Sid is desperate to get back to Stephanie. She runs to the edge of the property to get some help from whatever time period they’re in, but the vise and the gyre have them in their hold. They can’t go past a certain radius on the property without becoming violently incapacitated. They can’t re-open the portal. The gyres cannot be reasoned with. They must kill the unwanted visitor to escape, but seasons pass and there is no visitor. Sid becomes convinced that they are being slowly tortured by sadists. The bond which began to reform between Sid and Joe disintegrates as he descends into a deep depression and she into an obsession to find out the mysteries of the house. They have been told a cycle has been set in motion, but what is it? What is happening if nothing seems to happen at all?
Felker works with an extraordinary concept; the inescapable and inexorable house set in a malleable time. When Sid tries to connect the history of the house (expertly and uncannily decorated by production and art designers Zach Thomas and Brennan Huizinga) to find some reasoning behind it, she doesn’t notice something subtly specific about when she and Joe are placed. It is a place which could be a new version of their childhood if either of them had properly shared one. Sid barely recalls her mother. Joe left Sid with their father. He feels responsible for leaving her too many times in her life. If only things were different. They did share a closeness, a time where they were the only people keeping each other afloat as signified by a matching tattoo.

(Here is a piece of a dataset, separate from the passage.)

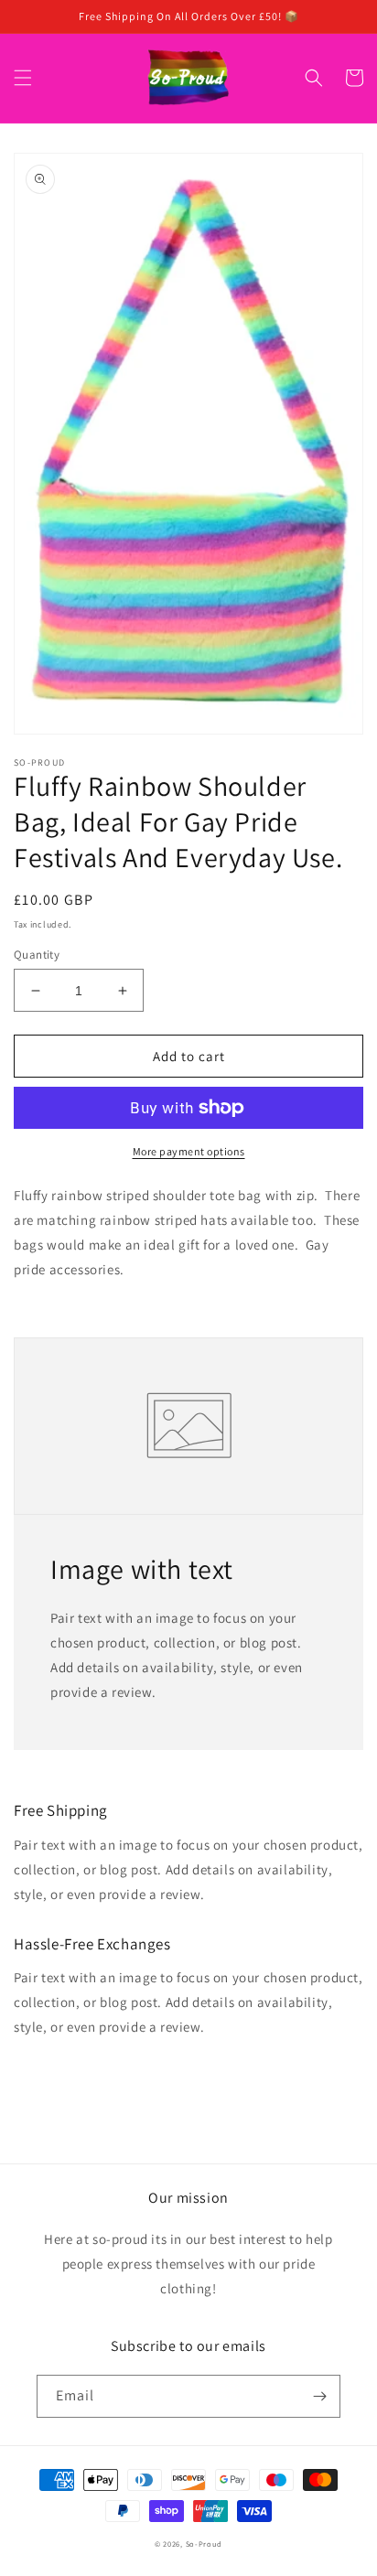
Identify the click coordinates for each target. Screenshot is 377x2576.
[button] (23, 78)
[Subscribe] (319, 2396)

Things Will Be Different is a mournful and melancholy piece of science fiction rooted in loss compounded over years. Joe believes he can make the difference to save Sidney and give her the life he feels his actions have denied her, but an entropic force keeps them bound within the real and ‘unreal’.
Michael Felker’s debut feature is polished and sophisticated, with beautiful cinematography by Carissa Dorson and music by Jimmy Lavelle who performs under the moniker ‘The Album Leaf’. Riley Dandy and Adam David Thompson carry the film with their performances as siblings. Riley Dandy’s strength and vulnerability is a highlight. Things Will Be Different is intelligent and emotionally mature science fiction. Michael Felker is one to watch.